Despite the mostly upbeat jobs report, the stock markets nevertheless plunged amid widespread concern over the steep “reciprocal” tariffs announced Wednesday by President Trump. 

The professional and business services sector added 3,000 jobs, but lost 700 jobs in accounting, tax preparation, payroll and bookkeeping services. The biggest job gains occurred in health care, social assistance, transportation and warehousing. Employment also grew in the retail trade industry, in part due to the return of workers from a strike in the food and beverage industry. But federal government employment declined by 4,000 in March, after a loss of 10,000 in February, amid job cuts ordered by the Elon Musk-led Department of Government Efficiency. However, the Internal Revenue Service is reinstating approximately 7,000 probationary employees who had been placed on paid administrative leave and asking them to return to work by April 14.

Average hourly earnings rose in March by 9 cents, or 0.3%, to $36.00. Over the past 12 months, average hourly earnings have increased 3.8%.

Trump boasted about the jobs report in an all-caps post on Truth Social, writing, “GREAT JOB NUMBERS, FAR BETTER THAN EXPECTED. IT’S ALREADY WORKING. HANG TOUGH, WE CAN’T LOSE!!!”

Congressional Democrats disagreed. “Unemployment is rising, and this seems to be the last report buoyed by Democrats’ blockbuster job creation,” said House Ways and Means Committee ranking member Richard Neal, D-Massachusetts, in a statement. “Recession odds are getting higher by the day as Trump plagues our economy with the largest tax hike in decades. Wages would need to skyrocket for the people to weather Trump’s higher prices and needless uncertainty. This report doesn’t yet reflect the dangerous firings of thousands of public servants or the layoffs that started hours after he announced the Trump Tariff Tax. This administration is ruling through the lens of billionaires — sacrificing workers’ paychecks, destroying trillions of dollars in savings and retirement wealth, readying more than $7 trillion in tax giveaways to primarily benefit the rich, all to bring down interest rates, and ultimately, pad their own pockets.”

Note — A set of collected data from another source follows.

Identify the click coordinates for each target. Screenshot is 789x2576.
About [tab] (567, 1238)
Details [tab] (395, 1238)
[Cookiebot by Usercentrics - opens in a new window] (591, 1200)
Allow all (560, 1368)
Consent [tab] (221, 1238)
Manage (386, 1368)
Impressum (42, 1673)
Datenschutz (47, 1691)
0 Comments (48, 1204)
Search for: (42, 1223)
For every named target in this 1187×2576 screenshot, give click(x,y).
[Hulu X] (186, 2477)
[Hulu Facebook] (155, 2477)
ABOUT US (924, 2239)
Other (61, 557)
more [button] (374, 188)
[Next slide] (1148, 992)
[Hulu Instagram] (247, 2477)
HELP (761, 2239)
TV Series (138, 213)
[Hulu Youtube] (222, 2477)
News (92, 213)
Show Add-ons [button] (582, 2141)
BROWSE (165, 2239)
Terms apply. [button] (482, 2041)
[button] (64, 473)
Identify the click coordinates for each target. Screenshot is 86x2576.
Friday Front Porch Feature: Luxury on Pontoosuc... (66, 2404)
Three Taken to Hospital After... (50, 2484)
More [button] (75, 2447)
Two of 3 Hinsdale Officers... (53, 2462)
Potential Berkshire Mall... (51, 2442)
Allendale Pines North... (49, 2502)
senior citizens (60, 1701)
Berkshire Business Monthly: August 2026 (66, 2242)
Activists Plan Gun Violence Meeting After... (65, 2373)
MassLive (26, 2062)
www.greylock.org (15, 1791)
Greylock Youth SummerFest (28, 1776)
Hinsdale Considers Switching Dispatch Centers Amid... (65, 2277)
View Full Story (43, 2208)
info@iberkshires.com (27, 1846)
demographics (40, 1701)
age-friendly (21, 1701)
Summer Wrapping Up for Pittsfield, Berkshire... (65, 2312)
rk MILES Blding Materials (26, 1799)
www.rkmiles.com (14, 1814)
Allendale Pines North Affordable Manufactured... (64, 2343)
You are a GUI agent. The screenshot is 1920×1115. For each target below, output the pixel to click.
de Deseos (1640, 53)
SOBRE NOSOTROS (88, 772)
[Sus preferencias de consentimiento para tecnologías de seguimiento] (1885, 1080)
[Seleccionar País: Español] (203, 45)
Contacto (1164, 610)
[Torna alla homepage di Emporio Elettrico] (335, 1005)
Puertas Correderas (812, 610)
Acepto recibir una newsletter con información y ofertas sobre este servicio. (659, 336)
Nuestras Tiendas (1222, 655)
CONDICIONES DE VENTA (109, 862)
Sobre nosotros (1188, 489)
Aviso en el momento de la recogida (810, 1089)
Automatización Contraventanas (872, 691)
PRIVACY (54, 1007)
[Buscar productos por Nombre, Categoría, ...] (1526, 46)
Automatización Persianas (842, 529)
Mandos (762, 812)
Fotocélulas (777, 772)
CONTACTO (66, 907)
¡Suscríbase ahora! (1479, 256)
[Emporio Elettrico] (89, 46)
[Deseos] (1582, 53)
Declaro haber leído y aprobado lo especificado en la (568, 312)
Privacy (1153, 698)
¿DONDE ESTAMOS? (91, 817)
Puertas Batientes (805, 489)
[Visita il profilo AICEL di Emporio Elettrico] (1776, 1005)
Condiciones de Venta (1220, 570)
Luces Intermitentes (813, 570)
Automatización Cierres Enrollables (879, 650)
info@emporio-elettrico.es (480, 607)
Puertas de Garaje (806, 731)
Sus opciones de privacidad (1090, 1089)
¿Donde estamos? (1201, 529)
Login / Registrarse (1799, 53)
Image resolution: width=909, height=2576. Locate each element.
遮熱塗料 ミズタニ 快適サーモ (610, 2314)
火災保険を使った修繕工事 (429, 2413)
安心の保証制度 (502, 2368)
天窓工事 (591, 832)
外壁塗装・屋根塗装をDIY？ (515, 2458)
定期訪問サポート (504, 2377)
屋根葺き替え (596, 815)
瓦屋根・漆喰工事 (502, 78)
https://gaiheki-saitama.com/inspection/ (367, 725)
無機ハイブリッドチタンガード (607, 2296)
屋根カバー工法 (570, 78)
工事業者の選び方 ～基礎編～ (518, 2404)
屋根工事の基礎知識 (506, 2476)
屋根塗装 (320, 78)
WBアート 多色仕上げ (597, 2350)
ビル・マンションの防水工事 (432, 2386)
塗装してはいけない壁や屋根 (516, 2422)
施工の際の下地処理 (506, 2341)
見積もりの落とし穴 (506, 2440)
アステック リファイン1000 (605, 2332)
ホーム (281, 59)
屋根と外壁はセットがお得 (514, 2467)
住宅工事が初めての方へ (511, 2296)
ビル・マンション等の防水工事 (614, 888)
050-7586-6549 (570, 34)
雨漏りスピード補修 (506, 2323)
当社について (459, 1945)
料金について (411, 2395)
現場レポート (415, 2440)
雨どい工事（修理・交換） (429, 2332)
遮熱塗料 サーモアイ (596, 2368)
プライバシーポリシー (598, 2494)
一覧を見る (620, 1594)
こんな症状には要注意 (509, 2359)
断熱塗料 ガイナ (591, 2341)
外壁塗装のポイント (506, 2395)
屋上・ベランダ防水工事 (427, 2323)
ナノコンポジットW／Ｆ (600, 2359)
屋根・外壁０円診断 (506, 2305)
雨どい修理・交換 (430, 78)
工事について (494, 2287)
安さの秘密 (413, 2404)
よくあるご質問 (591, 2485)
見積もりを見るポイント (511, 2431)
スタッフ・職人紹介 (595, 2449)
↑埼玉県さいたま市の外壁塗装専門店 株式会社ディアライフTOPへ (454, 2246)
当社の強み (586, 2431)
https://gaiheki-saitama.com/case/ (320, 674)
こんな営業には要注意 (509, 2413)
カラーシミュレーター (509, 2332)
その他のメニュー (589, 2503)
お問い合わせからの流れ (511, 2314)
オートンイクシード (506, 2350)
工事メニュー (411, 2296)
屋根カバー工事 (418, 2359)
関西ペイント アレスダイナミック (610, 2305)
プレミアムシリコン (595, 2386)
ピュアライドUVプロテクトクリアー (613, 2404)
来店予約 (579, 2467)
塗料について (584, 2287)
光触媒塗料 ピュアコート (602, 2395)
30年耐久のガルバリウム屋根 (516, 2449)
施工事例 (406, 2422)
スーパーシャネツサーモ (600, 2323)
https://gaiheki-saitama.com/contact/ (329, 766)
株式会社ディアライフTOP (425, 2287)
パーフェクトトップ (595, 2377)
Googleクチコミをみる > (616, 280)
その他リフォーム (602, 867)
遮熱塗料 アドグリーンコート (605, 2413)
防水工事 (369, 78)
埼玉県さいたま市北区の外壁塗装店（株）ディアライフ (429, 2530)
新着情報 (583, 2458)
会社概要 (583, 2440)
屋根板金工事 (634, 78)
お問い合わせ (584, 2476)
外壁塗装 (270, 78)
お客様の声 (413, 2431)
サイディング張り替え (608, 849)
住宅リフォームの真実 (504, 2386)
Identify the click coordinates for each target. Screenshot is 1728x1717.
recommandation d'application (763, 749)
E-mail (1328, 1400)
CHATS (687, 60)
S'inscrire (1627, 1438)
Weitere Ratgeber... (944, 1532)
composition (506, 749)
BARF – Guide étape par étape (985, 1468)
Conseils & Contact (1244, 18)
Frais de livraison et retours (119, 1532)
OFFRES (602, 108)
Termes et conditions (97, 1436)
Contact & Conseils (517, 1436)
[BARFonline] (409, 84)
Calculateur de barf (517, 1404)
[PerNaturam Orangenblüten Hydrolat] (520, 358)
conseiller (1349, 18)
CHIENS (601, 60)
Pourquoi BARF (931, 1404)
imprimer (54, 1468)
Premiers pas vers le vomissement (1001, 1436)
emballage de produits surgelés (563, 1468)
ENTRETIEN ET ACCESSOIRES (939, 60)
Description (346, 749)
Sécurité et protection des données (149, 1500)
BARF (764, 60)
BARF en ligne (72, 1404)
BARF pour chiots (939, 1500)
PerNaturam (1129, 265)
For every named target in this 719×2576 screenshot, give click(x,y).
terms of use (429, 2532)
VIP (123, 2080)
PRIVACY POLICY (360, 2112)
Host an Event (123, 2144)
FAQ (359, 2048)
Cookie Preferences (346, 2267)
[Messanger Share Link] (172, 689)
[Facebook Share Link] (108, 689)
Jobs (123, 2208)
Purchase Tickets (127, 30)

Economists are predicting fallout from the historic tariff increases announced by Trump. “We now have more clarity on the trade policy following ‘Liberation Day’ on April 2,” wrote Appcast chief economist Andrew Flowers. “The average effective tariff rate is now above the level set by the Smoot-Hawley tariffs in 1930. This is one of the largest changes to economic and global trade policy since President Nixon’s decision to move away from the gold standard more than 50 years ago. The impending fallout from retaliatory tariffs from our trading partners across Europe and Asia will radically shift employment growth across manufacturing, retail and construction as consumer goods prices rise.”